Here is the answer to the third question

Let us take a look at the function $f(x) = x^2 \sin(\frac{1}{x})$.

The first question is "Is the function even in $C^{(0)}$"?

The answer is not yet since the function is ill-defined at the origin. However if we define $f(0) = 0$, then yes the function is in $C^0$. This can be seen from the fact that $\sin(\frac{1}{x})$ is bounded and hence the function is bounded above by $x^2$ and below by $-x^2$. So as we go towards $0$, the function is bounded by functions which themselves tend to $0$. And the limit is $0$ and thereby the function is continuous.

Now, the next question "Is the function differentiable everywhere?"

It is obvious that the function is differentiable everywhere except at $0$. At $0$, we need to pay little attention. If we were to blindly differentiate $f(x)$ using the conventional formulas, we get $g(x) = f'(x) = 2x \sin(\frac{1}{x}) + x^2 \times \frac{-1}{x^2} \cos(\frac{1}{x})$.

Now $g(x)$ is ill-defined for $x=0$. Further $\displaystyle \lim_{x \rightarrow 0} g(x)$ doesn't exist. This is what we get if we use the formula. So can we say that $f(x)$ is not differentiable at the origin. Well no!
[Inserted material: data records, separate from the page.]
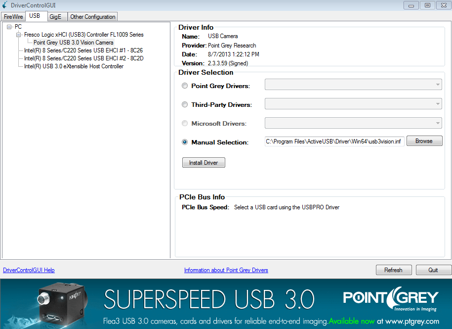
Task: Open the Third-Party Drivers dropdown
Action: [x=353, y=104]
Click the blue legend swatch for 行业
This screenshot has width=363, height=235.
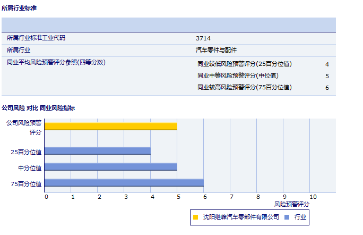[x=287, y=217]
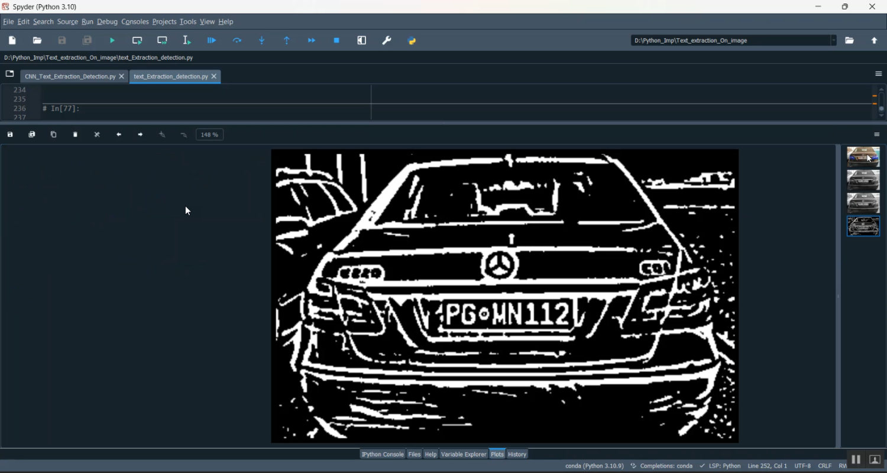
Task: Open the IPython Console pane
Action: pos(383,455)
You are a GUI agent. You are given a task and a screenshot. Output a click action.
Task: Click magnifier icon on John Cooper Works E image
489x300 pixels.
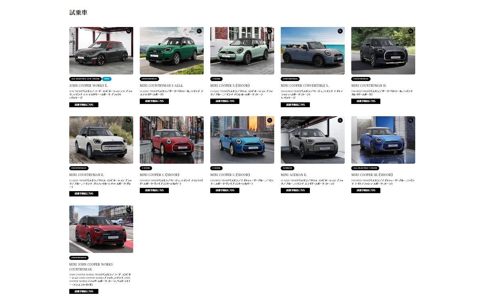coord(128,31)
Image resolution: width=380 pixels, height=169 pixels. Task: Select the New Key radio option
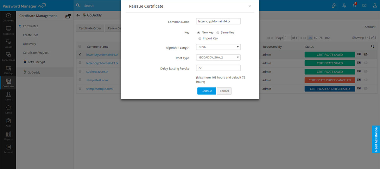[x=199, y=32]
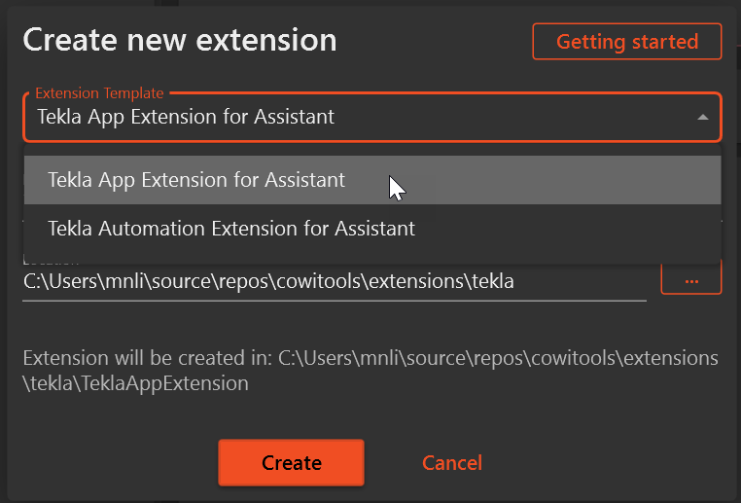The height and width of the screenshot is (503, 741).
Task: Open the Getting started guide
Action: click(x=627, y=42)
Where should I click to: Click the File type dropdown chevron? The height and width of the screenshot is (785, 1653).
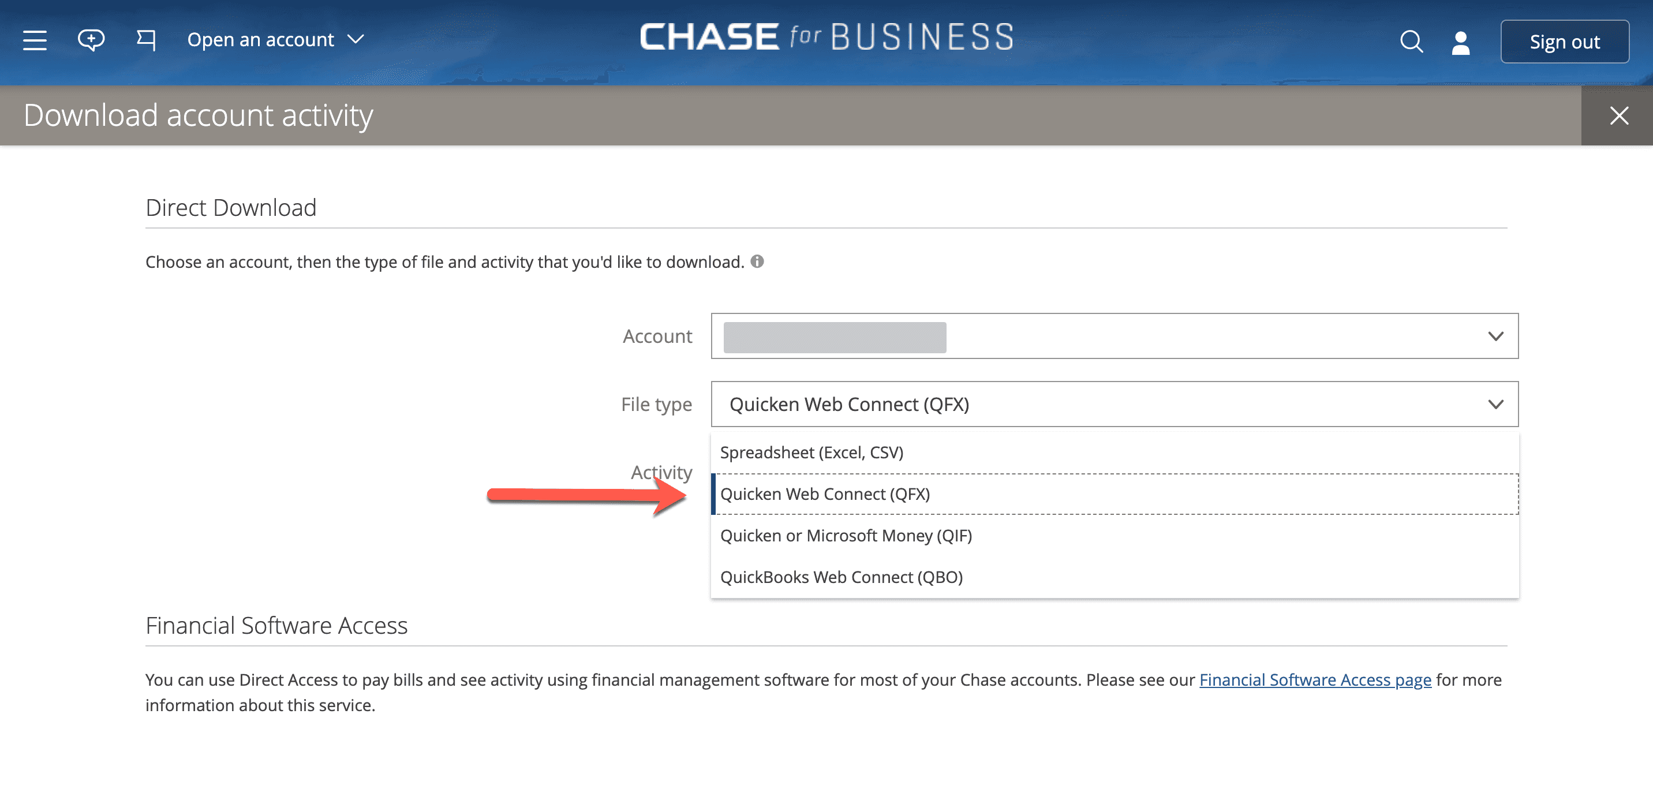point(1495,404)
All we can say is $g(x)$ is discontinuous at $x=0$.

So what about the derivative at $x=0$? Well as I always prefer to do, get back to the definition of $f'(0)$.

$f'(0) = \displaystyle \lim_{\epsilon \rightarrow 0} \frac{f(\epsilon) - f(0)}{\epsilon} = \displaystyle \lim_{\epsilon \rightarrow 0} \frac{\epsilon^2 \sin(\frac{1}{\epsilon})}{\epsilon} = \displaystyle \lim_{\epsilon \rightarrow 0} \epsilon \sin(\frac{1}{\epsilon}) = 0$.
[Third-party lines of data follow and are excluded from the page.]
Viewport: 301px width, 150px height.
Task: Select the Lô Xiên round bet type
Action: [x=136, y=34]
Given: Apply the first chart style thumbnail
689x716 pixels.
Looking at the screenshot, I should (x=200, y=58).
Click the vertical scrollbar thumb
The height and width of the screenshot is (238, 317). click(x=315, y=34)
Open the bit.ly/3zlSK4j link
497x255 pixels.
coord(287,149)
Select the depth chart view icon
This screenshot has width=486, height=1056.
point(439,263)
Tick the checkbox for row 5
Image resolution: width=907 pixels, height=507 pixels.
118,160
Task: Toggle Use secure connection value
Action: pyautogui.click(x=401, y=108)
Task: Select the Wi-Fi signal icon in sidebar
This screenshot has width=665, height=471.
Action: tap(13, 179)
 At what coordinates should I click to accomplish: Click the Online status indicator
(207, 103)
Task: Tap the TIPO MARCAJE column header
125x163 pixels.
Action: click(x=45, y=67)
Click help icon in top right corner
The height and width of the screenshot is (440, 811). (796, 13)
(Since $|\sin(\frac{1}{\epsilon})| \leq 1$ so it is bounded).

So we find that the function $f(x)$ has a derivative at the origin whereas the function $g(x) = f'(x)$, $\forall x \neq 0$ is not continuous or even well-defined at the origin.

So we have this function whose derivative exists everywhere but then $f(x) \notin C^{(1)}$ since the derivative is not continuous at the origin.

Look up Volterra's function as an answer to your second question.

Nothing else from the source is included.